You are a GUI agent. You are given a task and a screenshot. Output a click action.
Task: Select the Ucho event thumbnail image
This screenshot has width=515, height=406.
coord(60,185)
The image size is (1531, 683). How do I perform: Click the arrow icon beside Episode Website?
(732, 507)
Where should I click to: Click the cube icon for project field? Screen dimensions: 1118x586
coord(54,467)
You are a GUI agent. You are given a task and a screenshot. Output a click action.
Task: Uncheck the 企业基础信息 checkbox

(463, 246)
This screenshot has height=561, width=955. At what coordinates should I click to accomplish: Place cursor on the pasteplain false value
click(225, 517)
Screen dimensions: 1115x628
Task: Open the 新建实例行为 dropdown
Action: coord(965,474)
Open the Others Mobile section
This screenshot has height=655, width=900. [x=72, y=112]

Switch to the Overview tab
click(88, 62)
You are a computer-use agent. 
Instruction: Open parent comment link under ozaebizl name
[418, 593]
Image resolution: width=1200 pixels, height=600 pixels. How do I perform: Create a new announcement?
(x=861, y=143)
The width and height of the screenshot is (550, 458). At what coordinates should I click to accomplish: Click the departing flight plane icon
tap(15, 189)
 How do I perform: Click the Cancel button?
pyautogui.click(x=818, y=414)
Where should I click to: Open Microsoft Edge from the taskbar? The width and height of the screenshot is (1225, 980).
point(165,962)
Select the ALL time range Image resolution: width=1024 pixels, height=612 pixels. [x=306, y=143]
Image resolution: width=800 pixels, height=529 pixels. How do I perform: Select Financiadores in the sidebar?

• [WORK INSTRUCTION]:
From the line that contains "The image size" down to the final line of the entries, print every line exactly as it is, and only those lines.

• [EXERCISE SOLUTION]:
The image size is (1531, 683). How do I perform: Click the arrow icon beside Episode Website?
(732, 507)
Where should I click to: Click the cube icon for project field? Screen dimensions: 1118x586
coord(54,467)
You are a GUI agent. You are given a task and a screenshot. Output a click action.
Task: Uncheck the 企业基础信息 checkbox

(463, 246)
This screenshot has height=561, width=955. At what coordinates should I click to accomplish: Place cursor on the pasteplain false value
click(225, 517)
Screen dimensions: 1115x628
Task: Open the 新建实例行为 dropdown
Action: coord(965,474)
Open the Others Mobile section
This screenshot has height=655, width=900. [x=72, y=112]

Switch to the Overview tab
click(88, 62)
You are a computer-use agent. 
Instruction: Open parent comment link under ozaebizl name
[418, 593]
Image resolution: width=1200 pixels, height=600 pixels. How do I perform: Create a new announcement?
(x=861, y=143)
The width and height of the screenshot is (550, 458). At what coordinates should I click to accomplish: Click the departing flight plane icon
tap(15, 189)
 How do I perform: Click the Cancel button?
pyautogui.click(x=818, y=414)
Where should I click to: Open Microsoft Edge from the taskbar? The width and height of the screenshot is (1225, 980).
point(165,962)
Select the ALL time range Image resolution: width=1024 pixels, height=612 pixels. [x=306, y=143]
Image resolution: width=800 pixels, height=529 pixels. How do I perform: Select Financiadores in the sidebar?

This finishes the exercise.